WisdomTree India Earnings Fund ($EPI)
YTD Performance: -14.51 percent
Indian equities are a popular play, and the India ETF that’s most heavily traded on average is the WisdomTree India Earnings Fund ($EPI). It tracks the WisdomTree India Earnings Index, a fundamentally-weighted index made up of Indian companies. Its biggest holdings, by far, are Reliance Industries Ltd. ($RELIANCE) at 9.33 percent of its portfolio and Infosys (INFY) with 8.14 percent.

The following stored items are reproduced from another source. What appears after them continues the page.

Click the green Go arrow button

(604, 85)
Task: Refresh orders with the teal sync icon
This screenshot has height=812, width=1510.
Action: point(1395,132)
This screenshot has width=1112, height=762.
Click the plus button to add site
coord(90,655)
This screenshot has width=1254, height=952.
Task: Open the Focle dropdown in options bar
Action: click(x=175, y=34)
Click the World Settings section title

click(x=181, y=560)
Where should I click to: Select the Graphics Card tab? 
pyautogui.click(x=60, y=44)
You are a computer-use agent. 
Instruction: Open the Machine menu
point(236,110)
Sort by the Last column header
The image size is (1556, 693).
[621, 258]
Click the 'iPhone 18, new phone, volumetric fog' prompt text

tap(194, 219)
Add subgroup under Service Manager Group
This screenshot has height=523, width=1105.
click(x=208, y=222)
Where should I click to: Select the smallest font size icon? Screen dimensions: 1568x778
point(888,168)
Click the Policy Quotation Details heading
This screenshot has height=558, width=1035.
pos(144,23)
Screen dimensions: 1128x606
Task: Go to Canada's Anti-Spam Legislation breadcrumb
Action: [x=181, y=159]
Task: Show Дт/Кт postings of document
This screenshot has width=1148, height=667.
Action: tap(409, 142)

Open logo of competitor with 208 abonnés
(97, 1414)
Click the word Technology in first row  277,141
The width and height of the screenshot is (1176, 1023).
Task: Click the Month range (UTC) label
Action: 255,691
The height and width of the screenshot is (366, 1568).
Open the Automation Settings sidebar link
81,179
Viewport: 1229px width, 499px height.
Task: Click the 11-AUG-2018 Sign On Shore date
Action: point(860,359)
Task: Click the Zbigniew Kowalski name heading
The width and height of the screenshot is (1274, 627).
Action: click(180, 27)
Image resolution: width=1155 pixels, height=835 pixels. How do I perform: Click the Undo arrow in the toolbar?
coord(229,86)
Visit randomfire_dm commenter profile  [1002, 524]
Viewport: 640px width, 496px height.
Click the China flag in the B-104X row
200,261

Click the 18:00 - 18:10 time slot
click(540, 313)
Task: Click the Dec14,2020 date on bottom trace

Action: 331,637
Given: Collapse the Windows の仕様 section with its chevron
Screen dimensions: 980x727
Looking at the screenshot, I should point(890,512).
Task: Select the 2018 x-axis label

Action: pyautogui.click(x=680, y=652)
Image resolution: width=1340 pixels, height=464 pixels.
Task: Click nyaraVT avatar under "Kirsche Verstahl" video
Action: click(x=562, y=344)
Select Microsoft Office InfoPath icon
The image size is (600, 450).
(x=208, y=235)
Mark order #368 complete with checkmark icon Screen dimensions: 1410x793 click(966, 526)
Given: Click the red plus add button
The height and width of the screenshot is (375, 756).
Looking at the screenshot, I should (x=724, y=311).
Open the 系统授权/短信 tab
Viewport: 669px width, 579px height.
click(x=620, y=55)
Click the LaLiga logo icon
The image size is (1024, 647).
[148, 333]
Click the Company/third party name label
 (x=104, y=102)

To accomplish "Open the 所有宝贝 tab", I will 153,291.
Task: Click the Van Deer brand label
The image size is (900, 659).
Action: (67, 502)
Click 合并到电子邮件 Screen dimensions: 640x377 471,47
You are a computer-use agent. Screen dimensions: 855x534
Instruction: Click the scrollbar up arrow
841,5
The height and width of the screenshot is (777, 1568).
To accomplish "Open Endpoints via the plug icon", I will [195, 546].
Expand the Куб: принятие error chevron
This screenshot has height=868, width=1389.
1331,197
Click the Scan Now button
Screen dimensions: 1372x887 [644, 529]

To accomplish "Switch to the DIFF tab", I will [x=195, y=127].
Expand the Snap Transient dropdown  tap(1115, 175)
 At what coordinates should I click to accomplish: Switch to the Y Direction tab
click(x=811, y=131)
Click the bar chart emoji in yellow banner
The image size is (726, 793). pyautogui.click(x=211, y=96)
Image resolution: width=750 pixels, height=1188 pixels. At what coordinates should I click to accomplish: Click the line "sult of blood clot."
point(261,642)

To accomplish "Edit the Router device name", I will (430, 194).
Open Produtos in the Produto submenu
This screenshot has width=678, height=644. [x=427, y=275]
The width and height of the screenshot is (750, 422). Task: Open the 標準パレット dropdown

iShares MSCI Malaysia ETF (EWM)
YTD Performance: 5.72 percent
The iShares MSCI Malaysia ETF (EWM) tracks the MSCI Malaysia Index. It’s built from mid- to large-cap Malaysian companies, with Malayan Banking Berhad (MLYBY) and CIMB Group Holdings (CIMDF) making up its largest holdings at 9.42 percent and 7.44 percent of its holdings respectively.
Market Vector Russia ETF Trust ($RSX)
YTD Performance: -1.24 percent
Calling Russia an emerging market could clearly raise some eyebrows at this point, but as an original BRICS country it’s technically still in the running. The Market Vectors Russia ETF Trust ($RSX) tracks the Market Vectors Russia Index and holds stock in 49 different Russian companies including Sberbank of Russia Federation (SBRCY) , Gazprom (OGZPY) , and Lukoil ($LUKOY).